Detecting Which Bytes from an Input Affect each Branch Condition with DFSan (DataFlowSanitizer)

NOTE: This explains explains one of the concepts used in DGFuzz ([source here])

This post explains the approach I used in DGFuzz to detect which bytes from an input affect each branch condition. This is used to target the input mutations applied by the fuzzer, in order to increase the likelihood of breaking through a particular branch condition.

Motivating Example

Let's say we are fuzzing the following (unrealistically trivial) functionality:

int LLVMFuzzerTestOneInput(const uint8_t *Data, size_t Size) {
  if (Size < 1000) return 0;
  uint8_t a = Data[0], b = Data[1], c = Data[2], d = Data[3];
  if (a + b + c + d == 100) {
    abort(); // uh oh, crash!
  }
  return 0;
}

Firstly, for those unfamiliar, the function signature `int LLVMFuzzerTestOneInput(const uint8_t *Data, size_t Size)` is the standard 'libFuzzer' harness, as is accepted by most fuzzers. The fuzzer itself generates an array of bytes to act as 'input' to the program, and calls this function with `Data` pointing to this array, and `Size` indicating its length.

Now that's out of the way, let's look at the actual functionality. Firstly, we have the `if (Size < 1000) return 0;` check - any input that makes it past this point must be at least 1,000 bytes long. We then read the first 4 bytes of the input into variables `a`, `b`, `c` and `d`. Finally, we check if the sum of these 4 bytes is equal to 100; if they do sum to 100, the `abort()` will cause the program to crash - this represents a vulnerability.

Let's assume that we only ever generate inputs that are 1,000 bytes long, and thus pass the first check. What are the odds that we generate an input that breaks through to the `abort()`? Well, given that `a`, `b`, `c` and `d` are all 8-bit unsigned integers, the result will also be an 8-bit unsigned integer - meaning a possible range of 0-255. The odds are therefore pretty good (1 in 256). But what if `a`, `b`, `c` and `d` were all 32-bit unsigned integers? The range of possible values would then be 0-4,294,967,295, making it much more unlikely.

Add to this the fact that a grey-box fuzzer is mutating an input - thus only changing a few bytes at a time - and you find that the odds of mutating even a single one of the bytes that affects this conditional check are very low. As a result, most of the inputs generated by mutation have no effect at all on the conditional check.

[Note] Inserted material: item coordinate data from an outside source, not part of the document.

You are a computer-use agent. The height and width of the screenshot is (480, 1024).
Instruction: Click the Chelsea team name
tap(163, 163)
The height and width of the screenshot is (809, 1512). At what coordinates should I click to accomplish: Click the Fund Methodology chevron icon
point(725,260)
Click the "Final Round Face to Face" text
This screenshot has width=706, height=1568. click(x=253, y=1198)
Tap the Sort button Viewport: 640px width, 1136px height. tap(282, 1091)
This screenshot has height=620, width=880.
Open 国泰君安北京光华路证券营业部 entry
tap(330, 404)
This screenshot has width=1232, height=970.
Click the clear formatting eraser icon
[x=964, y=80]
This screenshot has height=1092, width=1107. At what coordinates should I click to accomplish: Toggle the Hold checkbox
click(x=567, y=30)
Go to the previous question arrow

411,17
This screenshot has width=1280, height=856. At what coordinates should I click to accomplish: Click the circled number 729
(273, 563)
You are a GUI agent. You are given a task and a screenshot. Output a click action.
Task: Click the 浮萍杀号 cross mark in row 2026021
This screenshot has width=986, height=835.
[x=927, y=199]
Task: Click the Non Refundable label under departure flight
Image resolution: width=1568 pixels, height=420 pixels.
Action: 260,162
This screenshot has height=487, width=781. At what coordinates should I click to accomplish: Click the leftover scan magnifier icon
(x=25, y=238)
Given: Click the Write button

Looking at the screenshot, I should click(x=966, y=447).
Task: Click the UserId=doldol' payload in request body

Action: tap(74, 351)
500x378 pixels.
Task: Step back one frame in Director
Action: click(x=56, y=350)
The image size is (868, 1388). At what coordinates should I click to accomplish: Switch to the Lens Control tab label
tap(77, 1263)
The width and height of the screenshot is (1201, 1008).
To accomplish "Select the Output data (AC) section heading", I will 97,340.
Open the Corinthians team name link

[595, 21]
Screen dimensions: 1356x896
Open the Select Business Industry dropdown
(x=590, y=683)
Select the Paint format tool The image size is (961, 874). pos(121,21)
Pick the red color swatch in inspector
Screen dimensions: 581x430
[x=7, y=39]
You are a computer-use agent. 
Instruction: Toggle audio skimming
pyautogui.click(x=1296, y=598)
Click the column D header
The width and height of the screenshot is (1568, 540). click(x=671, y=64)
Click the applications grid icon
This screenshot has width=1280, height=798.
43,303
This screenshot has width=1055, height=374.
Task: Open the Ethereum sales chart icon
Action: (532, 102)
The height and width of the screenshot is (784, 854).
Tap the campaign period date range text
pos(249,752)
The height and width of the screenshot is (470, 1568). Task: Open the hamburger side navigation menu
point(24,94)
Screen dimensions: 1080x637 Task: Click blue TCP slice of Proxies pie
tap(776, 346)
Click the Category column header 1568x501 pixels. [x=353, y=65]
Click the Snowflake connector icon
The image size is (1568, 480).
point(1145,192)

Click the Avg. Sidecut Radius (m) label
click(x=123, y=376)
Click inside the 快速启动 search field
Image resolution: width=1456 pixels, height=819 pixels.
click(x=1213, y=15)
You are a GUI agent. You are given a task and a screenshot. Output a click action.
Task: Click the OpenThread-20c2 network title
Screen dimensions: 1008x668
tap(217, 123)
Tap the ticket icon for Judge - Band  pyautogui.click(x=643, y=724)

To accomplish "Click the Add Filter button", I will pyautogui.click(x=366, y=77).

The technique discussed in this post, as used in DGFuzz, allows us to detect which bytes from the input affect the branch condition; allowing us to focus our mutations on only the bytes that make a difference, and improve the efficiency of the fuzzer (with respect to exploration).

RedQueen and trace-cmp

RedQueen was a revolutionary idea for fuzzing; though the idea itself is relatively simple. In short, the idea is to store both sides of every conditional check ('x' and 'y' in 'x == y' for example), and make this information available to the fuzzer. Then, the fuzzer can try replacing each occurence of 'x' in our input with 'y' (and then replacing every 'y' in the input with 'x'). This proved to be a silver bullet for breaking through checksums, hashing-based checks and magic numbers (things like the "%PDF" at the start of each valid PDF file).

trace-cmp offers similar functionality, and is built into SanitizerCoverage in LLVM. As a result of LLVM making it so easy to implement, any modern state-of-the-art grey-box fuzzer will have RedQueen-like functionality built into it.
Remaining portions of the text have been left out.